- **WORK INSTRUCTIONS**: For the data below, restate word for word only the lines from the line containing "Discord de la citadelle (1099, 911)" through the line containing "[Search] (414, 34)", both ends included.

#### MATERIAL SUPPLIED

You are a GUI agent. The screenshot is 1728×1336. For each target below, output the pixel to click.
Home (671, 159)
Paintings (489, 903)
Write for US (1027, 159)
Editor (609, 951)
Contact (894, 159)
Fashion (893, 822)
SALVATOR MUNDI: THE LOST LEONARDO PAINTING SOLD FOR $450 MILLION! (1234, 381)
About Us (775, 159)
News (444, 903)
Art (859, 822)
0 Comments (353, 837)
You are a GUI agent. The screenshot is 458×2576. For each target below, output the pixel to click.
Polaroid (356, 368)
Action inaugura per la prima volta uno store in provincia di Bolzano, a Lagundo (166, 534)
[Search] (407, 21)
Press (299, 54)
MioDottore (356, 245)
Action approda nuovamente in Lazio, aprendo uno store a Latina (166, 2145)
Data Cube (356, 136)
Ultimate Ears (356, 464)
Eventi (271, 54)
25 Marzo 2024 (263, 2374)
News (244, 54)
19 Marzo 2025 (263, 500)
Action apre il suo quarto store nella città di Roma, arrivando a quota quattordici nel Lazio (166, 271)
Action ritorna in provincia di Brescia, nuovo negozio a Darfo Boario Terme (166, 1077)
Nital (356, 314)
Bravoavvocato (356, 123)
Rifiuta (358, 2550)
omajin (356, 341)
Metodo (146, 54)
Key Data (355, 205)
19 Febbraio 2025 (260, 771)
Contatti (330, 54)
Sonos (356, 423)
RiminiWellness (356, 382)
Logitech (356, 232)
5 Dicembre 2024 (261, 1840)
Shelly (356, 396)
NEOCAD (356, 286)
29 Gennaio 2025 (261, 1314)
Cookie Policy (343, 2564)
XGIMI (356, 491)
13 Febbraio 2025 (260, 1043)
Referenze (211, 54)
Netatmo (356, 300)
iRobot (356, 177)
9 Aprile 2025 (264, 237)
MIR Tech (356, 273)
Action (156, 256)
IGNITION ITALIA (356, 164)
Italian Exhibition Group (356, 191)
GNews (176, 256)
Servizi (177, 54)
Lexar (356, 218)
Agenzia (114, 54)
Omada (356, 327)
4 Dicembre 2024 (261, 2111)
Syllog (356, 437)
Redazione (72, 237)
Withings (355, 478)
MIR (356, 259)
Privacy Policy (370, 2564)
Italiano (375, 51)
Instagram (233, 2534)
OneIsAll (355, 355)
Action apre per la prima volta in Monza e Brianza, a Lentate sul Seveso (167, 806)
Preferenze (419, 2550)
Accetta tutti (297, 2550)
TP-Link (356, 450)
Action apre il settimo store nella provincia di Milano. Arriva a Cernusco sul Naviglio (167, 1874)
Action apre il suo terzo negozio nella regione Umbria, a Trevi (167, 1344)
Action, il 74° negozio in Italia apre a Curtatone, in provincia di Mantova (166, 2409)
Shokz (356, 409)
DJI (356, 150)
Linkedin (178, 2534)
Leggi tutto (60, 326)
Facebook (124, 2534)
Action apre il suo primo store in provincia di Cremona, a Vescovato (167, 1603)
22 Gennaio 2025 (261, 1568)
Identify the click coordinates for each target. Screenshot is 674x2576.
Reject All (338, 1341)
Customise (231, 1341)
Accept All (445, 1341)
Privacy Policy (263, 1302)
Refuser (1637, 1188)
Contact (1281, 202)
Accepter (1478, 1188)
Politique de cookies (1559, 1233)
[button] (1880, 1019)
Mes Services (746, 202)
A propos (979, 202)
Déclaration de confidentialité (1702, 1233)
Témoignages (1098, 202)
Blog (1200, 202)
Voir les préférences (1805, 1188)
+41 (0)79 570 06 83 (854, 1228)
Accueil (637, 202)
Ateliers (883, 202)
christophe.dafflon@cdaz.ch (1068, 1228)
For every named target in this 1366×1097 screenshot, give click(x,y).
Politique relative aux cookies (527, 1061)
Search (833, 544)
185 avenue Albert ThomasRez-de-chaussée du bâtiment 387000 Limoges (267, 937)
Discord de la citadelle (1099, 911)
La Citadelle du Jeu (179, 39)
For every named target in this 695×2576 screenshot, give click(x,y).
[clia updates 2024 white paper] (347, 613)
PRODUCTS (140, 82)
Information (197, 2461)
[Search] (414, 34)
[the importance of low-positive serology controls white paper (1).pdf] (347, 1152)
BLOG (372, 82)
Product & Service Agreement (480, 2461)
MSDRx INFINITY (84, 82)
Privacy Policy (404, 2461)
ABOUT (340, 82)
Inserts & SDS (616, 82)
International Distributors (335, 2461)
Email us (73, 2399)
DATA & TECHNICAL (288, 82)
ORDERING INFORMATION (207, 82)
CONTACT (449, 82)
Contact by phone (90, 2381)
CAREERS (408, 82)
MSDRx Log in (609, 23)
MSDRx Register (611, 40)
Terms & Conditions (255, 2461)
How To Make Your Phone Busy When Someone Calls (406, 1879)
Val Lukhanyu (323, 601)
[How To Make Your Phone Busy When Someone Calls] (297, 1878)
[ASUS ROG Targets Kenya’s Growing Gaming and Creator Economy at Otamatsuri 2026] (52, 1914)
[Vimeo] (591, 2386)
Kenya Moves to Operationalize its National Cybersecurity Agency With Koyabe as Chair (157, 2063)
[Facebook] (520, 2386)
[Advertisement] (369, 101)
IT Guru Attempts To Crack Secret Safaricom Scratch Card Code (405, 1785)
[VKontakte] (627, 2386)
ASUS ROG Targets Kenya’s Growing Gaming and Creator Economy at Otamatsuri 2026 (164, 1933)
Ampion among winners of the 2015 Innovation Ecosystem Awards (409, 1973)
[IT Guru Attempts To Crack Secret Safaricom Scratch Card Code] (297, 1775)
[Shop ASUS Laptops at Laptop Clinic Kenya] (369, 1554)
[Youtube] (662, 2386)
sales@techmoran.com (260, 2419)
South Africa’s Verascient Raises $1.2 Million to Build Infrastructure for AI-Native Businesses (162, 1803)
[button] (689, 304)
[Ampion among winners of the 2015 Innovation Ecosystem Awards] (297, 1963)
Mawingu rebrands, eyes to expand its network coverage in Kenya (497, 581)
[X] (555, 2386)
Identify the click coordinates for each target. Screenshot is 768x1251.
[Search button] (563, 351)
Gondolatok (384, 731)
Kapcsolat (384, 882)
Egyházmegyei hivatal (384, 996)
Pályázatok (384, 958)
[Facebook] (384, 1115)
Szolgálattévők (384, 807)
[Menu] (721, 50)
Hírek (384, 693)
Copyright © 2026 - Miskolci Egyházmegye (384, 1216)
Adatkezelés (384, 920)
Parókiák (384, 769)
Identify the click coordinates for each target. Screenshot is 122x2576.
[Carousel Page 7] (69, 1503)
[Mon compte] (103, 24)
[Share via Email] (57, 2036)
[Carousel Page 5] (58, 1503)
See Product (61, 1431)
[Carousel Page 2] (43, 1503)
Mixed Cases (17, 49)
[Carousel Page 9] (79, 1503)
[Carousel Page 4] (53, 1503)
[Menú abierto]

########

- **EXERCISE SOLUTION**:
Discord de la citadelle (1099, 911)
La Citadelle du Jeu (179, 39)
For every named target in this 695×2576 screenshot, give click(x,y).
[clia updates 2024 white paper] (347, 613)
PRODUCTS (140, 82)
Information (197, 2461)
[Search] (414, 34)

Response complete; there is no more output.